• _Required action_
For the listing below, give the number of lines that include "computer" and add nothing to it.

▬▬▬▬▬▬

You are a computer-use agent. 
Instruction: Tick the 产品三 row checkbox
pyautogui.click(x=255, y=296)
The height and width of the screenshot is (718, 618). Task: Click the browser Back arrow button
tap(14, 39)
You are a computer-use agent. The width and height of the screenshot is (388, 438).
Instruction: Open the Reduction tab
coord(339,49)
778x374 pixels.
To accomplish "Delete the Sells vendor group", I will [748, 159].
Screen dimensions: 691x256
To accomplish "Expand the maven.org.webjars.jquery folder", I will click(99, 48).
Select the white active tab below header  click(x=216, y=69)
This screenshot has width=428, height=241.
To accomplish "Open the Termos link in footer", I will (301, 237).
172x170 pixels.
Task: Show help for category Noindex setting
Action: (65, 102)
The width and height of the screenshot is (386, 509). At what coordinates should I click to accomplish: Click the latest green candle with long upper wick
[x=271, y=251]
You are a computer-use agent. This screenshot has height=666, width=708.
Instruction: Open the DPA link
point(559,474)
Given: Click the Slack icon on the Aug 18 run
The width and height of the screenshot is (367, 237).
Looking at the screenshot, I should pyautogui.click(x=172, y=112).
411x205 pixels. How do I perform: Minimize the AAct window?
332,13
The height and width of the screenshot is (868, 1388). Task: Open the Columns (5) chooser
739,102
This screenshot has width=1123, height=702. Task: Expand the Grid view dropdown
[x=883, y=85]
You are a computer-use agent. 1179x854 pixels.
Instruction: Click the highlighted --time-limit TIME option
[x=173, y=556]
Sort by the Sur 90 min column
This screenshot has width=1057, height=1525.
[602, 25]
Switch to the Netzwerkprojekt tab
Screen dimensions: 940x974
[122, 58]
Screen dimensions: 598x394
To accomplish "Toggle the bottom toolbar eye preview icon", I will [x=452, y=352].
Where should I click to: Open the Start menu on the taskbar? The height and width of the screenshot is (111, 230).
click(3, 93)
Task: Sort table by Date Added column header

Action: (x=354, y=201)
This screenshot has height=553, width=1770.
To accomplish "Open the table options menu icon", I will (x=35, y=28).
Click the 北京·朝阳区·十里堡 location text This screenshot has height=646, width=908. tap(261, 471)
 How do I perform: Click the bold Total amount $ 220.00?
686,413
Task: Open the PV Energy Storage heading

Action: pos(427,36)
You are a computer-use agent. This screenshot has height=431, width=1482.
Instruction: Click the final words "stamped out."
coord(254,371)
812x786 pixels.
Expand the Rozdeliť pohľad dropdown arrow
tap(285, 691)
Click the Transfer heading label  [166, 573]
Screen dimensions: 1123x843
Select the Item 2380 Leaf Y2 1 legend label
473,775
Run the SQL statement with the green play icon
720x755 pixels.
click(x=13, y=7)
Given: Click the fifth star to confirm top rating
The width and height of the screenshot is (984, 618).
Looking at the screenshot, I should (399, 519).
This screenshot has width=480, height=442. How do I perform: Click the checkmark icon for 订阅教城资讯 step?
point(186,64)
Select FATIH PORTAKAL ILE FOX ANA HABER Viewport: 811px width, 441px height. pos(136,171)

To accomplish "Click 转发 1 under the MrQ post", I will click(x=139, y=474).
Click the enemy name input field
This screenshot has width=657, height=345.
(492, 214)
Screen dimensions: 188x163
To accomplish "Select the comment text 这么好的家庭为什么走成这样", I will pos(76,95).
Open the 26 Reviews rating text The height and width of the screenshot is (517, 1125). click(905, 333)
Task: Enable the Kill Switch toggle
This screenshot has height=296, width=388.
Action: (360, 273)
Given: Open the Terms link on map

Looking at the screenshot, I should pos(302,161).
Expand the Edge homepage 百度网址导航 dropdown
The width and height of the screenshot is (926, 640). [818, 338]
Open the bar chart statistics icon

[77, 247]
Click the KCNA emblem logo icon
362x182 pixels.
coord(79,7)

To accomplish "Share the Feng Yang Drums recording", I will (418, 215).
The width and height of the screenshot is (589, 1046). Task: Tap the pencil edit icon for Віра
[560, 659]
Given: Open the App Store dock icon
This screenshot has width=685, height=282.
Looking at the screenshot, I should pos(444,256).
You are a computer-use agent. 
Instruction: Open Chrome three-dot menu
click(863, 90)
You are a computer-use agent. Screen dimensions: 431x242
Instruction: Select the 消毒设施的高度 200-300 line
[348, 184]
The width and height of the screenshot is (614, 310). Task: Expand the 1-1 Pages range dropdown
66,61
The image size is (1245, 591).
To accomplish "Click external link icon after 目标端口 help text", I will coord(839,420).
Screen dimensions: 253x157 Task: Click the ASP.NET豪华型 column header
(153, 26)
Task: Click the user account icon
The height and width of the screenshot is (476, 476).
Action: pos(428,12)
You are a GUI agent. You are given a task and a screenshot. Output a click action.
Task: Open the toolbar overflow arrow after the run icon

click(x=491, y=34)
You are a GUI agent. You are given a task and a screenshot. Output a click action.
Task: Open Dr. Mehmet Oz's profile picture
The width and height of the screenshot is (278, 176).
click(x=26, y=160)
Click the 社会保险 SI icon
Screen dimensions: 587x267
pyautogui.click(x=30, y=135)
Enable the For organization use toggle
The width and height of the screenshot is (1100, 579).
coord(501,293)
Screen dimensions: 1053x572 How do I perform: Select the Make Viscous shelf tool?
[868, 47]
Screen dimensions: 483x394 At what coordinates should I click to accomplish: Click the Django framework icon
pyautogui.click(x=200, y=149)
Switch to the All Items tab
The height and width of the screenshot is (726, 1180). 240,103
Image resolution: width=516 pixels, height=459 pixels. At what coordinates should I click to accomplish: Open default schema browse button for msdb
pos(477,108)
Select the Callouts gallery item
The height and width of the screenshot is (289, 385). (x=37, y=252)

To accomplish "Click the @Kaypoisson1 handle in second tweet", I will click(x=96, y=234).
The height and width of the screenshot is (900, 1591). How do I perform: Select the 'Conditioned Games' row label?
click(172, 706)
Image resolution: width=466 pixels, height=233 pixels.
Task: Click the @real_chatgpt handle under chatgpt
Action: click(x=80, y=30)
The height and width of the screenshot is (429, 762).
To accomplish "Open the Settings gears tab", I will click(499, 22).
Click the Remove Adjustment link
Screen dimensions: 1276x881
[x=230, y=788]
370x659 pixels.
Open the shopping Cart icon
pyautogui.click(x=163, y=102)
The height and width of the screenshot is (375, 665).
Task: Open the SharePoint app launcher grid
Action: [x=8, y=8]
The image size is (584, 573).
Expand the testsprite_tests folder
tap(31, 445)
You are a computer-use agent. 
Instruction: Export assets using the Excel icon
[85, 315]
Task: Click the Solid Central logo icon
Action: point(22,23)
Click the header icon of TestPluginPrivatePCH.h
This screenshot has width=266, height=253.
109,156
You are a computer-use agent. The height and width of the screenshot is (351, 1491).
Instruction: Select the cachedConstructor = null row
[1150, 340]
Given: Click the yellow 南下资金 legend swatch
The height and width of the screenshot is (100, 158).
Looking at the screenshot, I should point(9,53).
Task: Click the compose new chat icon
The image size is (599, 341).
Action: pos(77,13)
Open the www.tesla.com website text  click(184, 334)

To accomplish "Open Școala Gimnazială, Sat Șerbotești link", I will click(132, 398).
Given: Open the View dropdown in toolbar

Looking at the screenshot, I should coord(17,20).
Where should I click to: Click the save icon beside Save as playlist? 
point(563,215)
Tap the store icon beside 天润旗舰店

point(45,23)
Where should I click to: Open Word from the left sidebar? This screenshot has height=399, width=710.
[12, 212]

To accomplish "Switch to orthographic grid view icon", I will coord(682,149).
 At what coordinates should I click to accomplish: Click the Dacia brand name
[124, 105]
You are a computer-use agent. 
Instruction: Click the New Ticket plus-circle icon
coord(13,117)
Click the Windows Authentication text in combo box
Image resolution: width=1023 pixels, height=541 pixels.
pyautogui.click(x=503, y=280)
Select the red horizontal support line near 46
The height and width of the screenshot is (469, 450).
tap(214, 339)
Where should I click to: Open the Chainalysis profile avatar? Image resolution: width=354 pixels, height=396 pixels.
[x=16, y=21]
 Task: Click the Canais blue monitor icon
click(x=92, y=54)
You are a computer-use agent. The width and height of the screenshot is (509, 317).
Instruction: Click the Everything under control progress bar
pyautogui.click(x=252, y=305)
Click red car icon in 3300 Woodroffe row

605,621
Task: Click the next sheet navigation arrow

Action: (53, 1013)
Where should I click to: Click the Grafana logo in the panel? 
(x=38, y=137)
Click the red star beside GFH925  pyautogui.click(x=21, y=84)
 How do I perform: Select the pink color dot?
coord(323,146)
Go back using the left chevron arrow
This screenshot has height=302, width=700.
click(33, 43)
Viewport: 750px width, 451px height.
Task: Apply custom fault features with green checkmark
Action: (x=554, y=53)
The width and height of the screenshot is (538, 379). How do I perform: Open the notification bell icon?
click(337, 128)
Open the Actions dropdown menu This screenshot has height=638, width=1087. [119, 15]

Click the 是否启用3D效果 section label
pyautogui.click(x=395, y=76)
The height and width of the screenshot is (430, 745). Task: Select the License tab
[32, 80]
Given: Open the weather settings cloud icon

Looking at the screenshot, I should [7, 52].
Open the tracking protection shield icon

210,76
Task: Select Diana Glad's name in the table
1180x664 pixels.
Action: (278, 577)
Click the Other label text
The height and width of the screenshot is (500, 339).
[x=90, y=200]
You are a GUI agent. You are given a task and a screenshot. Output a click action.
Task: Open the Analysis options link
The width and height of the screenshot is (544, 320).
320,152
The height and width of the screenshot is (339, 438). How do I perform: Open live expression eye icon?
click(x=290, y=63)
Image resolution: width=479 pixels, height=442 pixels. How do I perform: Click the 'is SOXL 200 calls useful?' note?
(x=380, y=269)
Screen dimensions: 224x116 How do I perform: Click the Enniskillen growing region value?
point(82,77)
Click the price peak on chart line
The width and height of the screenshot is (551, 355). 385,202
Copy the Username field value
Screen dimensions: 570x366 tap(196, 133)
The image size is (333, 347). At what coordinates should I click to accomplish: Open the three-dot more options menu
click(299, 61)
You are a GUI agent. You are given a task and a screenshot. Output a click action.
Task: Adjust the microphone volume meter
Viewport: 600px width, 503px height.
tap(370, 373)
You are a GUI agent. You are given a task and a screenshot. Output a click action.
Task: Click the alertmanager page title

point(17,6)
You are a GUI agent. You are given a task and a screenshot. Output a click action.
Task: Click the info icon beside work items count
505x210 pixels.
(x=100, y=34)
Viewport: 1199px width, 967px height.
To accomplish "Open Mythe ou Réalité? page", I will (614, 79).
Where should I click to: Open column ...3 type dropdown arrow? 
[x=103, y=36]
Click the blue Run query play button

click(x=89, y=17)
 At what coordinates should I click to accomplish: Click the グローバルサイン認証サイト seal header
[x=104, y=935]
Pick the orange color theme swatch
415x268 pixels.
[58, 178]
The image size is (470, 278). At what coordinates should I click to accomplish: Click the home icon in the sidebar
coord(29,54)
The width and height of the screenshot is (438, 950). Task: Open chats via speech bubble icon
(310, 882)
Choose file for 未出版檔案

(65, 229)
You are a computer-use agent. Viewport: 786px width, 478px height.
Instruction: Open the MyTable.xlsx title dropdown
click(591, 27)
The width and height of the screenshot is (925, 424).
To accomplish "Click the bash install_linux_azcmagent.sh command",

▬▬▬▬▬▬

• _Written reply_
12